Additionally, any number of user-defined databases, potentially
representing diverse business subject areas, could interface with
the liquid content database simultaneously.
[0119] Another feature of the liquid content abstract data design
is the flexibility and extensibility when focused on a single
purpose, to identify a discourse object and classify and store
descriptive facts about the discourse object. Much of the
complexity in business databases is in the complex rules between
discourse objects. This problem is greatly reduced by the
user-defined liquid content data model provided herein.
[0120] In the embodiments above data structures are implemented to
support rules about: 1) the relationships between product groupings
and products, 2) relationships between product promotions and
products, 3) and flavors of products including individual products
and packages (via Product Type), etc. However, the liquid content
abstract data design can provide a mechanism for defining simple
relationships between types of discourse objects for descriptive
content purposes only (Related Object Relationship). The method can
assume that user-defined databases external to the main database
will have full responsibility for managing complex inter-discourse
object business rules.
[0121] In an explicit data architecture, a great deal of
information and meaning can be embedded in data names, making data
inaccessible and requiring data to be buried in application code or
replicated as hard coded labels on input screens or outputs. For
example, in the explicit data design above, "Feature" (a Concept
type) and "Product" (a Discourse Object type) are table names, and
"Function_Description" and "Benefit_Description" are names of
columns (Properties) in the "Feature" table. However, in the
abstract data design of FIG. 8A-8J these are all facts that are
implemented as rows in abstract tables and are therefore accessible
as data. As such, they are data elements that can be displayed in
pull-down lists or as dynamic labels, significantly enhancing the
robustness and simplifying the application layer required to
implement the system and method.

*Directives:*
• 1. Reproduce the passage on liquid content data design starting with "Additionally, any number" and going on through "model provided herein.".
• 2. Write what comes next in the passage on liquid content data design, picking up after its final sentence.
The rows that follow come from a separate source.

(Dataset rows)
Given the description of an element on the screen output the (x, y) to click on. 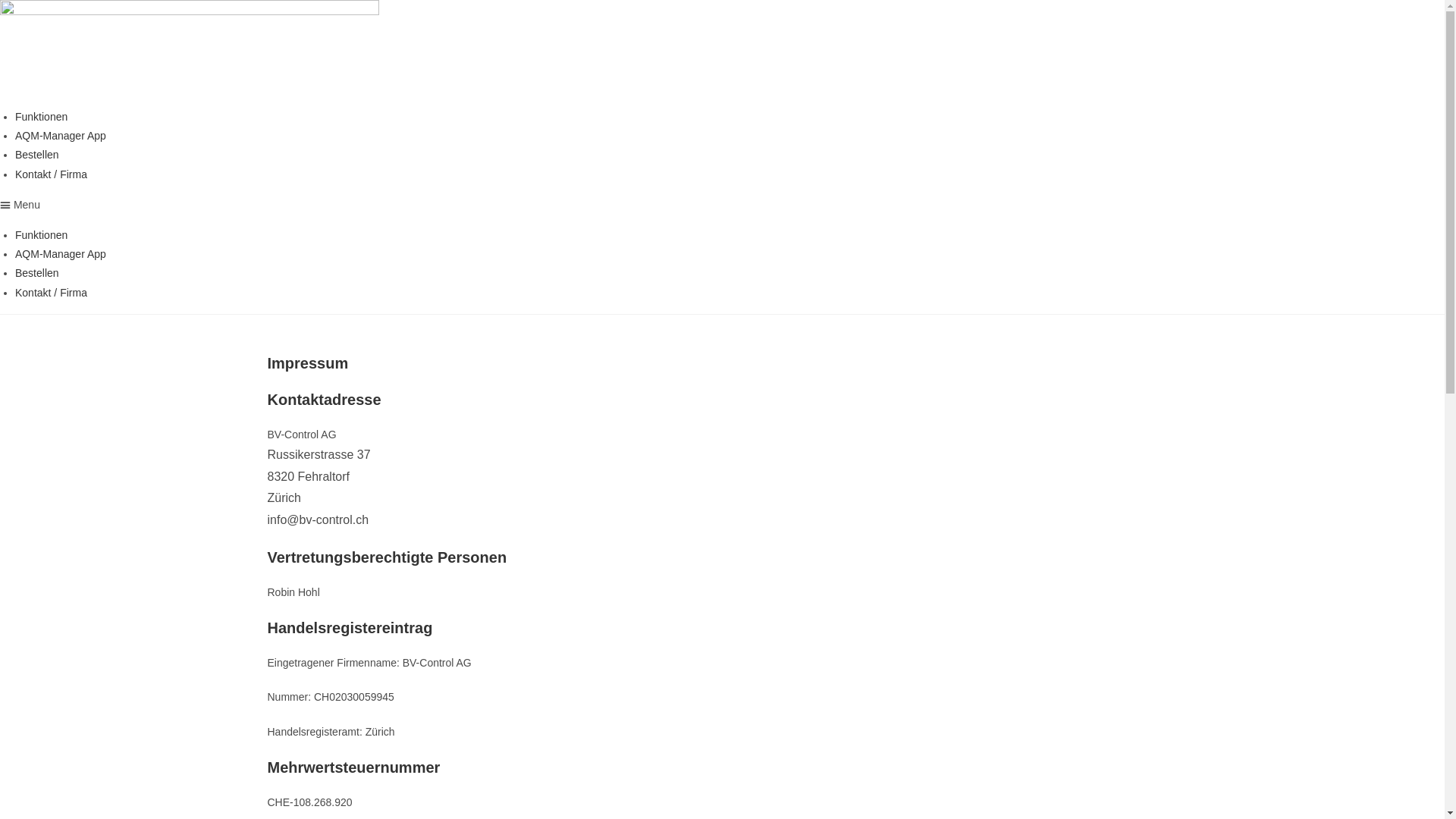
AQM-Manager App Element type: text (60, 253)
Funktionen Element type: text (41, 235)
Funktionen Element type: text (41, 116)
Kontakt / Firma Element type: text (51, 292)
Bestellen Element type: text (37, 272)
Kontakt / Firma Element type: text (51, 174)
AQM-Manager App Element type: text (60, 135)
Bestellen Element type: text (37, 154)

*Task-by-task results:*
• 1.
Additionally, any number of user-defined databases, potentially
representing diverse business subject areas, could interface with
the liquid content database simultaneously.
[0119] Another feature of the liquid content abstract data design
is the flexibility and extensibility when focused on a single
purpose, to identify a discourse object and classify and store
descriptive facts about the discourse object. Much of the
complexity in business databases is in the complex rules between
discourse objects. This problem is greatly reduced by the
user-defined liquid content data model provided herein.

• 2.
[0122] There are real-world facts that often naturally appear as
descriptive content components themselves in assembled outputs. For
example, section or paragraph headings can be considered as real
world facts. Furthermore, other meta-data facts, such as data
element lengths and data types (e.g. in the illustration Benefit
Description is alphanumeric and 350 characters long), and
relationship cardinalities are all accessible as data facts that
can be used by the generalized and dynamic application design
provided herein.
[0123] A feature of the present disclosure is to allow descriptive
facts about discourse objects to be qualified based upon audience
and other contextual characteristics (such as language), without
altering the fundamental meaning of the content produced. For
example, using the "Product" example, the nature of a comprehensive
description for a particular product might be very different for a
highly technically sophisticated audience versus a relatively
unsophisticated general audience, both in terms of the quantity of
the information presented and the tone with which it is written. On
the other hand, while the overall structure of the message being
presented as descriptive content may not vary, the different
languages (e.g. English vs. Spanish vs. Italian) can provide a
radically different format.
[0124] Assuming that there are 300 data elements, this equates to
600 data elements just to represent a single differentiating
audience factor. The structural size of the database would double,
while pushing knowledge about the data factor out into the
application code.
[0125] Adding additional factors of the same type (e.g. German)
expands the structural size of the database geometrically, but
managing all the permutations of multiple types of factors that
collectively describe an audience (e.g. Spanish speaking and
Technically Sophisticated and located in Texas, and . . . )
potentially expands logarithmically both the size of the database
structure and the complexity of the application code needed to
manage it. In effect, robust audience differentiation also cannot
be achieved with a conventional explicit data architecture.
[0126] The liquid content abstract data architecture described in
reference to FIGS. 8A-8H can provide audience differentiation
without an additional structure in the database. The audience
differentiation can be implemented in a very straightforward manner
by using the conceptual decoupling and abstraction described
above.
[0127] Numerous audience factor data structures can be user defined
in the logical database. For example, a language type data
structure, a geography data structure, a technical level data
structure, and an informal language data structure could
accommodate nearly every language variation imaginable.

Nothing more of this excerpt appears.